| Página |
+--

Redes sociais existem na sociedade antes mesmo da existência da Internet. Elas são grupos ou conjuntos de relacionamentos, onde cada pessoa é um nó da rede que é conectado a outros nós da rede pelo relacionamento que uma pessoa tem com a outra. Normalmente as pessoas participam de redes sociais compostas de colegas do trabalho, “irmãos” da igreja ou amigos de algum clube, pessoas da família e parentes, amigos mais próximos etc. É claro, porém, que algumas pessoas pertencem a mais de um destes grupos, causando assim algumas conexões entre eles.
Mas essas redes foram além, pois agora participamos destas também de forma virtual, a partir de ferramentas ou aplicativos, como Facebook, LinkedIn, Instagram, Twitter, etc. [1] Os fornecedores destes aplicativos “gratuitos” e seus investidores e patrocinadores se utilizam destas redes de pessoas e seus relacionamentos como um canal de mídia, tornando-se o que conhecemos por mídia social, usada segundo os interesses dos proprietários de tais canais e dos anunciantes. Essas mídias sociais e seus algoritmos passaram a nos conhecer e a ter influência significativa sobre nós. Elas mapeiam nossa navegação, os posts com os quais interagimos e como reagimos diante deles (curtir, gostar, reportar), além de observarem as informações de texto, fotos e vídeos que publicamos
É natural que nos relacionemos com pessoas, marcas e canais de mídia que compartilhem dos mesmos gostos, interesses, ideias e visões de mundo de que a gente. Mesmo antes da existência da web, fazíamos isso em nossos círculos sociais e hábitos de consumo. A diferença é que, com os algoritmos avançados de inteligência artificial e técnicas usadas em jogos, estas “redes sociais” observam com quais pessoas e marcas a gente mais se relaciona e passam a escolher quais conteúdos a gente vê, sem que a gente nem perceba. Enfim, nosso comportamento nesses espaços, somado à capacidade algorítmica desses aplicativos, nos coloca em agrupamentos invisíveis a nós, conhecidos como “bolhas”.
Uma bolha de filtro é constituída relacionando interesses comuns entre as pessoas que pertencem a ela e os interesses do sistema que a criou. O interesse do sistema é exercer influência ainda maior de retenção e de mídia às pessoas que pertencem a estas bolhas. Então, ao longo do uso de tais aplicativos ou ferramentas de mídia social, as pessoas sem se darem conta ficam parcialmente presas a estas bolhas, sofrendo a influência delas sobre si e, querendo ou não, influenciando e reforçando ideias e informações às outras pessoas que estão nas bolhas. [2]
Outro ponto importante a se considerar é que, ainda que existam elementos positivos em agregar pessoas com interesses em comum, ou com semelhanças significativas aos anunciantes que as veem como potenciais consumidores, tais divisões podem intensificar desigualdades e conflitos já presentes na sociedade. Quando as pessoas são, sem ciência disto, segregadas em linhas de pensamento, modos de comportamento, classes sociais ou até mesmo raças e etnias, de modo que recebem apenas um número restrito de informações, conhecimentos e experiências, é bastante possível que se tenham problemas sociais e políticos por consequência.

+--

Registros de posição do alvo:
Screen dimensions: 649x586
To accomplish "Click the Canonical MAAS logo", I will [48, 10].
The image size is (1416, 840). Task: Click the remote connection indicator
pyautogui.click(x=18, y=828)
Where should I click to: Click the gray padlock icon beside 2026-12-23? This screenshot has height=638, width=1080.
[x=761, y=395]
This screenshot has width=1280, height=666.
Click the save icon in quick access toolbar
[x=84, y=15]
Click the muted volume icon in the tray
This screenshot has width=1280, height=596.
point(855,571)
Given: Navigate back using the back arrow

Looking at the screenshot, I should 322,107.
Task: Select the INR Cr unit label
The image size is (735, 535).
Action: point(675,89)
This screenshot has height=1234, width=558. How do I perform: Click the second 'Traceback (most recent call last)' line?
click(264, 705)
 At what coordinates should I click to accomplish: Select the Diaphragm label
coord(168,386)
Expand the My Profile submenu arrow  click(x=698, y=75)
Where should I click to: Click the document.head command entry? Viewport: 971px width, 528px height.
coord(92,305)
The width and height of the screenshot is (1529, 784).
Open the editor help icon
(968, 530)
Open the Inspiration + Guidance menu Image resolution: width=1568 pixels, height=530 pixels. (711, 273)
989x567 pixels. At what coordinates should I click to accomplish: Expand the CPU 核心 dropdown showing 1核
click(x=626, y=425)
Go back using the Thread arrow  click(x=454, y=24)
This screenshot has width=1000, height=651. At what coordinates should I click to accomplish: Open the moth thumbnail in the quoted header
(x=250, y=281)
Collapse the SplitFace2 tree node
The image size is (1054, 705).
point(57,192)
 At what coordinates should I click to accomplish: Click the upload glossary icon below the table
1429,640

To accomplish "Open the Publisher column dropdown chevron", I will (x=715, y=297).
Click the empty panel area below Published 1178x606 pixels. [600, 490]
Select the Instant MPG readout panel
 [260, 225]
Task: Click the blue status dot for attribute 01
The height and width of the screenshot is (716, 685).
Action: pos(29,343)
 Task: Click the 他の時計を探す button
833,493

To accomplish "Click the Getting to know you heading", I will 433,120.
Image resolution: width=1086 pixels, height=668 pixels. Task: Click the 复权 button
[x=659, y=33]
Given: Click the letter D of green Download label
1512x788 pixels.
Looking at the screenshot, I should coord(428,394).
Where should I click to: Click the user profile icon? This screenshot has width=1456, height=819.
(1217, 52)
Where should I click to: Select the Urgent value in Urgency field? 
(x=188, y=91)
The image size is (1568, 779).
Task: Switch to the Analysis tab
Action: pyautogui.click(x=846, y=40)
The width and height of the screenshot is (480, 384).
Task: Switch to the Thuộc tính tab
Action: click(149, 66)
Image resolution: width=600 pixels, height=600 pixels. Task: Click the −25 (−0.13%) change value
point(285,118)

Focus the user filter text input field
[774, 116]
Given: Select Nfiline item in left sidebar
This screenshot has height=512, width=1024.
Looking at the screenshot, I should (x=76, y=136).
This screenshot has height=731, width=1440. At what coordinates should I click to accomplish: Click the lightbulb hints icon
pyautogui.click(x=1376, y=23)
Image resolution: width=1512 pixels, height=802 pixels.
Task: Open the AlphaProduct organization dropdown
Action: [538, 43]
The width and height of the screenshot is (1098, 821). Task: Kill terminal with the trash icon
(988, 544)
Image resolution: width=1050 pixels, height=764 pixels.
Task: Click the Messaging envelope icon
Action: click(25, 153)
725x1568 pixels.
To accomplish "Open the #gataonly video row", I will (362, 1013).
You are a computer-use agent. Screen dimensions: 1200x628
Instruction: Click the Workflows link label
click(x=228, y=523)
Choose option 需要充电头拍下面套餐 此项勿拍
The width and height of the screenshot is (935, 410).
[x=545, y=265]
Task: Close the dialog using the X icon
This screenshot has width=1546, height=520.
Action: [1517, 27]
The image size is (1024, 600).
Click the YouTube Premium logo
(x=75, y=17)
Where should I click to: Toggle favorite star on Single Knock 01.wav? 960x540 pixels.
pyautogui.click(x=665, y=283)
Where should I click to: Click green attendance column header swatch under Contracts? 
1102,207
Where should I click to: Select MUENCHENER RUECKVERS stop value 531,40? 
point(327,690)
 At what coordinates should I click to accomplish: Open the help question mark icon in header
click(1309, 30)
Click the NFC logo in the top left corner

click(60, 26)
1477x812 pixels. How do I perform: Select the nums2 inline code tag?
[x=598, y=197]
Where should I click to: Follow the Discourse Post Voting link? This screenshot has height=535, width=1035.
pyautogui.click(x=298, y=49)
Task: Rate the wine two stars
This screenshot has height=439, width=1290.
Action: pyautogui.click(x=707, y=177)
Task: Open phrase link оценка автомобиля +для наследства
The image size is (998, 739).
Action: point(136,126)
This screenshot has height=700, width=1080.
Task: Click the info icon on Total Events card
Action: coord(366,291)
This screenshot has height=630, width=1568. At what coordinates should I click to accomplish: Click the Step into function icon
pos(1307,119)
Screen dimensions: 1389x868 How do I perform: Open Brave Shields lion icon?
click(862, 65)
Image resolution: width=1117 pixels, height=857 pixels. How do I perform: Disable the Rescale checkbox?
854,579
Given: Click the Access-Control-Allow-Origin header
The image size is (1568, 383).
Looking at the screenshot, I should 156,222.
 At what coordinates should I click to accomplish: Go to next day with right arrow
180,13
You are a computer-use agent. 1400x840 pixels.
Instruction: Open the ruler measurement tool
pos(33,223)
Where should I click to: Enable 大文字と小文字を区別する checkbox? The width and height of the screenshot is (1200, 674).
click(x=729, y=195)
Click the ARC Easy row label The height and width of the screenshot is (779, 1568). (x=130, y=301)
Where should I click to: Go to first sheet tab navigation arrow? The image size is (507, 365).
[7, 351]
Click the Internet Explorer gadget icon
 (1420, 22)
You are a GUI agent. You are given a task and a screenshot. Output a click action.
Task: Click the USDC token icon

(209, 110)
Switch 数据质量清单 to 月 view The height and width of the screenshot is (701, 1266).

+--

| Instruções |
**A.** No texto sobre redes sociais, que nome recebem os agrupamentos invisíveis nos quais nos coloca o nosso comportamento nesses espaços, somado à capacidade algorítmica dos aplicativos?
**B.** Reproduza fielmente o trecho do texto sobre redes sociais que começa em “Redes sociais existem” e vai até “conexões entre eles.”.
Os registros não guardam relação alguma com o texto sobre redes sociais.

| Respostas por tarefa |
**A.** Esses agrupamentos são conhecidos como “bolhas”.

**B.**
Redes sociais existem na sociedade antes mesmo da existência da Internet. Elas são grupos ou conjuntos de relacionamentos, onde cada pessoa é um nó da rede que é conectado a outros nós da rede pelo relacionamento que uma pessoa tem com a outra. Normalmente as pessoas participam de redes sociais compostas de colegas do trabalho, “irmãos” da igreja ou amigos de algum clube, pessoas da família e parentes, amigos mais próximos etc. É claro, porém, que algumas pessoas pertencem a mais de um destes grupos, causando assim algumas conexões entre eles.